Chris zuckte die Schultern. „Es ist eine Sicherheitsmaßnahme ... aber du wirkst so, als würdest du bereits irgendwas wissen ... wolltest du deswegen mit mir ausgehen?", fragte Chris ratend, doch die mitschwingende Enttäuschung war deutlich zu hören.
„Ich weiß es erst seit gestern Abend, also nein", sagte sie und nahm einen Schluck Schokolade.
„Was ... was soll das heißen?", fragte er unverständlich und schüttelte leicht den Kopf, da er nicht verstand was Mila da sagte.
„Ich bin nicht mit dir ausgegangen, wegen diesem Thema.
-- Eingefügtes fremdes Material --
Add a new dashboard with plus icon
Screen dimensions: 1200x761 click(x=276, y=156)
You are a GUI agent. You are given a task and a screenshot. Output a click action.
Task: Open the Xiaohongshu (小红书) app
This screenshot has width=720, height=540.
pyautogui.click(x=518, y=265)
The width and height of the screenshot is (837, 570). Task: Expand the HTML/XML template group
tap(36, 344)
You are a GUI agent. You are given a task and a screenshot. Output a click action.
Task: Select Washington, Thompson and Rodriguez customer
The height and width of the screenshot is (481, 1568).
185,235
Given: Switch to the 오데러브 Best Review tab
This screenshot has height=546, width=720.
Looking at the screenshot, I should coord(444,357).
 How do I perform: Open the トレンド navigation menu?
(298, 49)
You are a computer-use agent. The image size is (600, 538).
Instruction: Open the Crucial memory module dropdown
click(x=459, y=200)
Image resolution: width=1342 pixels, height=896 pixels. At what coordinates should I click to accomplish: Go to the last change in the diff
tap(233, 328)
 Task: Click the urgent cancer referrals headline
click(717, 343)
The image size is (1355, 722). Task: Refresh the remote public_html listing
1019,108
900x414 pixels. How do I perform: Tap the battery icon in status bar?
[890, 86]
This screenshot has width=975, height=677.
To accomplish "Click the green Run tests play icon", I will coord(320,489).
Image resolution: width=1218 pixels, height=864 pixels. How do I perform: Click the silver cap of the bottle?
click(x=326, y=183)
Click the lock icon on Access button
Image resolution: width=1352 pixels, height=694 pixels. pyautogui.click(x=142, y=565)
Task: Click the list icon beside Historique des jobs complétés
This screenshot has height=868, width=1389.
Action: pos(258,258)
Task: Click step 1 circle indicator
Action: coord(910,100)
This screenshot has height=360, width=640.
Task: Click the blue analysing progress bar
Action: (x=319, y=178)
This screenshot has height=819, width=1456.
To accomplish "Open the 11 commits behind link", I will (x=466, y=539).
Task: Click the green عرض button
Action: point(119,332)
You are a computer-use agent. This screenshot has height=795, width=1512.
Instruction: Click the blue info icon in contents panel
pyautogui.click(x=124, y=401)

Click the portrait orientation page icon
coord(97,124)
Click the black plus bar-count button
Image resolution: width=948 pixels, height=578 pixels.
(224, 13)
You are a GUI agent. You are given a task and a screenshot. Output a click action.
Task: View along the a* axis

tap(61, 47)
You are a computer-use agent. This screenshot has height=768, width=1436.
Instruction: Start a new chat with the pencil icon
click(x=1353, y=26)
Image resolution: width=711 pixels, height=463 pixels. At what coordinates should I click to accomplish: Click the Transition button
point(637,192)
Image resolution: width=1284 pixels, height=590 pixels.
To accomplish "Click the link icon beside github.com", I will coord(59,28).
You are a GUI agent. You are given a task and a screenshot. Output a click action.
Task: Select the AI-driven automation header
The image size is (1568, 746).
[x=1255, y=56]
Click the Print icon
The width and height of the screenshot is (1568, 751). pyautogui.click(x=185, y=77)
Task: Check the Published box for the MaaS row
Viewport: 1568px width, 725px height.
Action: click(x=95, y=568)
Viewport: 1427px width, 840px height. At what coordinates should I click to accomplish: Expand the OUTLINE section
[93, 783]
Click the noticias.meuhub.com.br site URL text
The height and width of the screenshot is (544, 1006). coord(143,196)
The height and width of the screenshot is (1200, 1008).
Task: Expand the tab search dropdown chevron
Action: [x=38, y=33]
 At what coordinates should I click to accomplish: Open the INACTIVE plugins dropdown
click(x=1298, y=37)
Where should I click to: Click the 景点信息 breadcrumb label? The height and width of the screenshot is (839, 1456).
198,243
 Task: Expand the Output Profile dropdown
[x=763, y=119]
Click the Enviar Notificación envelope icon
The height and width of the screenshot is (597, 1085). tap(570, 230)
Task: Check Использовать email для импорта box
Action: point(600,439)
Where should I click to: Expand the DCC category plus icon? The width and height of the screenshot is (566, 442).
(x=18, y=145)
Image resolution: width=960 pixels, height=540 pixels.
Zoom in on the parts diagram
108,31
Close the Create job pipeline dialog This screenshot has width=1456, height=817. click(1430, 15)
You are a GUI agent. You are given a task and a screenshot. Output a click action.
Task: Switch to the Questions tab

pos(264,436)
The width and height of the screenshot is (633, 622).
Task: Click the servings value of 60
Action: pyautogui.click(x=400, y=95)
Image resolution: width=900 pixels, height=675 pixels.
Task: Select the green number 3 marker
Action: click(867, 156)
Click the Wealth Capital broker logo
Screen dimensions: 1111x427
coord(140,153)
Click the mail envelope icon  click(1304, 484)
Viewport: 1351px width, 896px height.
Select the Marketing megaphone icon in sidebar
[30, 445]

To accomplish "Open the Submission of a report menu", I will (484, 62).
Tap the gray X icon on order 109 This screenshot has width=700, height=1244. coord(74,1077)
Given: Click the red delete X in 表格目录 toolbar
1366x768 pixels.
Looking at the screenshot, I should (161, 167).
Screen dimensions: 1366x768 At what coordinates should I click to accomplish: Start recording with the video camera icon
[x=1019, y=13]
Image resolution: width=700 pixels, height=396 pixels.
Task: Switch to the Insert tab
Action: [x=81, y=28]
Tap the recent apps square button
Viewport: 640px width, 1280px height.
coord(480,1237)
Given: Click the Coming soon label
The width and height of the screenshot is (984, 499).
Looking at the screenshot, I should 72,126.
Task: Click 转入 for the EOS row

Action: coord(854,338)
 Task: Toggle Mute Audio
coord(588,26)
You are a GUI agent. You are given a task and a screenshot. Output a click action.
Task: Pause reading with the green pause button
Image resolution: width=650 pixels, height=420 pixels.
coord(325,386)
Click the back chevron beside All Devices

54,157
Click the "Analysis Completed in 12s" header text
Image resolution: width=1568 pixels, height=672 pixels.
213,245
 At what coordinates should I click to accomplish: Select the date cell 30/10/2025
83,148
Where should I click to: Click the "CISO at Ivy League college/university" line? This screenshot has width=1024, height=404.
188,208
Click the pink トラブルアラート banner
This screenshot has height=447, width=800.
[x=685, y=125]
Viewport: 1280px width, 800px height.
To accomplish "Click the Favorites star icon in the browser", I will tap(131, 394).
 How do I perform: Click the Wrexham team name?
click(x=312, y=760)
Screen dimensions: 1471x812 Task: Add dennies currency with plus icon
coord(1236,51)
Ich habe es erst herausgefunden, als wir uns schon wieder getrennt hatten", erklärte sie und war ein wenig ungeduldig.
„Aber ... was weiß du dann?", fragte er und schien sich wirklich dümmer zu stellen, als sie ihn eingeschätzt hatte. Oder wollte er es einfach aus ihrem Mund hören?